Tamir Hendelman pays tribute to Harry Warren – live stream on Saturday, November 7, at 7 pm MT and 6 pm PT.

Tickets are $20. RSVP here.

His songs were featured in over 300 films, dozens becoming standards. From “You’re My Everything” to “September in the Rain” to “You’ll Never Know.” It will be an evening of classic melodies.

Harry Warren was born Salvatore Guaragna, to Italian immigrant parents, in Brooklyn, New York on December 24, 1893, the eleventh of twelve children. Warren taught himself to play several musical instruments, including the accordion and piano. At age 15 he left school and took his first job as a drummer with the John Victor brass band. Then came stints with various touring carnival shows, as stagehand for a vaudeville theater, and as a property man and offstage piano player at the Vitagraph Studios.

Between 1929 and 1933 he wrote songs for a few minor movies, but made Hollywood his permanent home in 1933 when he was hired to work with Al Dubin on Warner Brothers’ 42nd Street. This movie introduced the songs “Shuffle Off to Buffalo” and “You’re Getting To Be a Habit With Me.” During the rest of the decade, Warren wrote some 20 musicals with Dubin, which include the songs “We’re in the Money,” “I Only Have Eyes for You,” “Lullaby of Broadway” (his first Oscar winner, from Gold Diggers of 1935), “Lulu’s Back in Town,” and “September in the Rain.” He also wrote some movie songs with Johnny Mercer during the 1930s, most notably “Jeepers Creepers” and “You Must Have Been a Beautiful Baby.”

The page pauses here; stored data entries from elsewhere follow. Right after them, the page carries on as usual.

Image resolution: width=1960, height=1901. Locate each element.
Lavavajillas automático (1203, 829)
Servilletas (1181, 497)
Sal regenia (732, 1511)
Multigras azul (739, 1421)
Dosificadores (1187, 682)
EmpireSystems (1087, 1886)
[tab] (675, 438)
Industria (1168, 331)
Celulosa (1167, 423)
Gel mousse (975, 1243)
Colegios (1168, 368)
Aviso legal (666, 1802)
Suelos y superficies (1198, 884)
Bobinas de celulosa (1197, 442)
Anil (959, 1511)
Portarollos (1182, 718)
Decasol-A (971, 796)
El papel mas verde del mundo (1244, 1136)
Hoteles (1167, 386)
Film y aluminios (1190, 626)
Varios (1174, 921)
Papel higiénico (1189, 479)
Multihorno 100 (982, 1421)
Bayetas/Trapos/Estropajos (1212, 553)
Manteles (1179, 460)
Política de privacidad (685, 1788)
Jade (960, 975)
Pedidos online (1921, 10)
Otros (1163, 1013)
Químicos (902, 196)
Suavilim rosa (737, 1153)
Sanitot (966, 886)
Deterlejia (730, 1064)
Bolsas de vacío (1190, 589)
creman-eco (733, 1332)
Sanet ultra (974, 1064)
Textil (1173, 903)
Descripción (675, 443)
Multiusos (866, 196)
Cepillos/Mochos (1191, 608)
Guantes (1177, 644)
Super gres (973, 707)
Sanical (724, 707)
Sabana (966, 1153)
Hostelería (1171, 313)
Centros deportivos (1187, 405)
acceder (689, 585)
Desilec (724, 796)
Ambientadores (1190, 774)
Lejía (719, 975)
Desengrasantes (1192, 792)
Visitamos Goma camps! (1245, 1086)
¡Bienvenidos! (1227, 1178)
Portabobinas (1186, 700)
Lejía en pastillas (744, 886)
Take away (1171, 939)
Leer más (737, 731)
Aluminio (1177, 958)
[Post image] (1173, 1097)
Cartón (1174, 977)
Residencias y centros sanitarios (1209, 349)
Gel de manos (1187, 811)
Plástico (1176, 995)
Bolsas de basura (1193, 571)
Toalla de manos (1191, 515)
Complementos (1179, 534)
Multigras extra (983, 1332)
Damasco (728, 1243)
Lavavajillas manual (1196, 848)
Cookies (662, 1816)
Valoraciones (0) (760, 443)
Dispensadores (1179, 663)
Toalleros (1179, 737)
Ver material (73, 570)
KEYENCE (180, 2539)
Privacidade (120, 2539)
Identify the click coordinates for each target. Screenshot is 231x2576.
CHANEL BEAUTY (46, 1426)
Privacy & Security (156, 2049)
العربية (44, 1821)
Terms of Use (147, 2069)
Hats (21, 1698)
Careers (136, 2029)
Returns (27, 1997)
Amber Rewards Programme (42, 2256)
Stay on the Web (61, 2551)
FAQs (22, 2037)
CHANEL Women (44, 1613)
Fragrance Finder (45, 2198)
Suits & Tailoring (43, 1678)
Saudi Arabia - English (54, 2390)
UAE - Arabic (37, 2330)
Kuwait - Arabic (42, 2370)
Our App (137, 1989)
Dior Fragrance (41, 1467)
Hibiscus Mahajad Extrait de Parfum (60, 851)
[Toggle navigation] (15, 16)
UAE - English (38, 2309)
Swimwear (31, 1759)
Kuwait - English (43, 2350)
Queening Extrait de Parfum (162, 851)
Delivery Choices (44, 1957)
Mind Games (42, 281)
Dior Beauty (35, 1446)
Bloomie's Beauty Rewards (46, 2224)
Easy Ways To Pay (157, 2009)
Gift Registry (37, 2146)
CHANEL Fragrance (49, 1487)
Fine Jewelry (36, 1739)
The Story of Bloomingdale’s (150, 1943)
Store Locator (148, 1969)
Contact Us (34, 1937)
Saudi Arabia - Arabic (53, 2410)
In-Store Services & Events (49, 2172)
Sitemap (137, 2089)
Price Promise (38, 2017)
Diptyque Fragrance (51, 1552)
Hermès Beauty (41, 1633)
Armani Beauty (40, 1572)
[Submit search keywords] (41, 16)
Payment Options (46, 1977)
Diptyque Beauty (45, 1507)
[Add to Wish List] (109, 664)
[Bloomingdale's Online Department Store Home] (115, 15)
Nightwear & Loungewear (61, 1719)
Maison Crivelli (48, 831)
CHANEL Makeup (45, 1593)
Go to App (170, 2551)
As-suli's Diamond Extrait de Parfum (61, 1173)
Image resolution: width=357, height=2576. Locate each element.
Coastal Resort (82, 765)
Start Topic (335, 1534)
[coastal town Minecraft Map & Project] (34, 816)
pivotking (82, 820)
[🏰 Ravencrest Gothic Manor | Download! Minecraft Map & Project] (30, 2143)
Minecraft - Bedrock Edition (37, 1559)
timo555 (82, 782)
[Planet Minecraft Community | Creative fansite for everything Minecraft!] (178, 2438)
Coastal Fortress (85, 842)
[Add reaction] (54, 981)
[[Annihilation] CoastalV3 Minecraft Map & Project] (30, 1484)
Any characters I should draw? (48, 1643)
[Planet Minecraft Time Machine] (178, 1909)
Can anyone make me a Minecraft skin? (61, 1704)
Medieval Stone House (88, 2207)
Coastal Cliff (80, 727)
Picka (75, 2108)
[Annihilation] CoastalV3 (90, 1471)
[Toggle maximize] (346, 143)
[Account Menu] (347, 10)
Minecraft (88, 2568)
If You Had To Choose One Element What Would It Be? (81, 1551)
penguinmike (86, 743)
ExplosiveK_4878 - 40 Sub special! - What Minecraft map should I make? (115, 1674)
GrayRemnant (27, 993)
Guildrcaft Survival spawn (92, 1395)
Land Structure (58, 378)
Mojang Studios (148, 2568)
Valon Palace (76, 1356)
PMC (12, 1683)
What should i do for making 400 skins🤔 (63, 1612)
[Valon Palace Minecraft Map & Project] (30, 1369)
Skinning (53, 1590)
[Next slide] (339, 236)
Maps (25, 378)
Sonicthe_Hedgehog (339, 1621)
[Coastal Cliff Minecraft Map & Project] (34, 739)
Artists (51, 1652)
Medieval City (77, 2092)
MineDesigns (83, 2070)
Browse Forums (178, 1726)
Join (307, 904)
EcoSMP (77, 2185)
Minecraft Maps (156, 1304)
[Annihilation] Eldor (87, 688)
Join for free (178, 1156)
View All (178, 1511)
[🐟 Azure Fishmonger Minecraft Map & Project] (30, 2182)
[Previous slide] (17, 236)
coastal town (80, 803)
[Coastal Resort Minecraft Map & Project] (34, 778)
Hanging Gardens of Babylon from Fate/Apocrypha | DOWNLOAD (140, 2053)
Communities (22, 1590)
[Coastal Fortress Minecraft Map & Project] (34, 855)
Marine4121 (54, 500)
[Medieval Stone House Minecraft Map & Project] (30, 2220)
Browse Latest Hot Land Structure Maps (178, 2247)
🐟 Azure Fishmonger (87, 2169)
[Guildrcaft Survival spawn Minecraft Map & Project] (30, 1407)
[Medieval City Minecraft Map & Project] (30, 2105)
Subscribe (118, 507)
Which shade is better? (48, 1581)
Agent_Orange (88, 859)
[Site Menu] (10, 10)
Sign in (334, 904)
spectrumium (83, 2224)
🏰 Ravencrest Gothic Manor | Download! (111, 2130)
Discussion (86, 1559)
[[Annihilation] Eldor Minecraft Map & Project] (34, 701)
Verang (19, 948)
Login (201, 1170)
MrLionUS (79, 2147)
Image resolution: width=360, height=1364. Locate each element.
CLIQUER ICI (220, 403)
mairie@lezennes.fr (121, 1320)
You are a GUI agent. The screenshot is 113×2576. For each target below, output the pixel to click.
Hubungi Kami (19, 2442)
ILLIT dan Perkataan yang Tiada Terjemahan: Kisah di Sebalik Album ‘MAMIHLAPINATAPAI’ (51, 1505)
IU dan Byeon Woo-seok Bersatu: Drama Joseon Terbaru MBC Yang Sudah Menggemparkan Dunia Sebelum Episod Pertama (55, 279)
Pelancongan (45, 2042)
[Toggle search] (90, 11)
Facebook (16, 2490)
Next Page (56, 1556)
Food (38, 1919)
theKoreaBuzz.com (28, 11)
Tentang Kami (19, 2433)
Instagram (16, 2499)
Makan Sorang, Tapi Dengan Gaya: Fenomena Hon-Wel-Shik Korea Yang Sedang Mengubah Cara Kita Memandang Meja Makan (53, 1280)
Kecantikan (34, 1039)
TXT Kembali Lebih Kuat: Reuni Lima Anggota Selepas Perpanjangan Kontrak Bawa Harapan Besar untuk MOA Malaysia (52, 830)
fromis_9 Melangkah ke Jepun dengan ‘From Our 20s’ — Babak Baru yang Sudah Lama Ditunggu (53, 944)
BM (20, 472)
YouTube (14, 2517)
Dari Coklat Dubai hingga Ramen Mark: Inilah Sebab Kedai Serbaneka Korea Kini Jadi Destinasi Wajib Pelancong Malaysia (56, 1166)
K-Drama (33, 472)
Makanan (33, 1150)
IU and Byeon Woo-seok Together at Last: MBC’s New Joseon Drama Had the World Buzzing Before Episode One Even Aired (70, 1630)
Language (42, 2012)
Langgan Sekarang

Warren went to 20th Century Fox in the early 1940s, and teamed with Mack Gordon. Some of their best-known songs are “Chattanooga Choo Choo,” “Serenade in Blue,” “I Had the Craziest Dream,” “There Will Never Be Another You,” “You’ll Never Know” (his second Oscar winner, from Hello, Frisco, Hello), and “The More I See You.”

From 1945-1952, he worked at MGM, and won his third Oscar, in partnership with Johnny Mercer, for “On the Atchison, Topeka and the Sante Fe,” from The Harvey Girls. Other songs Warren wrote during this period are “This Heart of Mine” and “Friendly Star.” Warren moved to Paramount in the 1950s, where he wrote his last big pop hit, “That’s Amore.” Through the later 1950s, he mainly wrote scores for dramatic movies such as An Affair to Remember and Separate Tables.

On his 80th birthday, he was elected into the Songwriters Hall of Fame. Warren died in Los Angeles, California on September 22, 1981.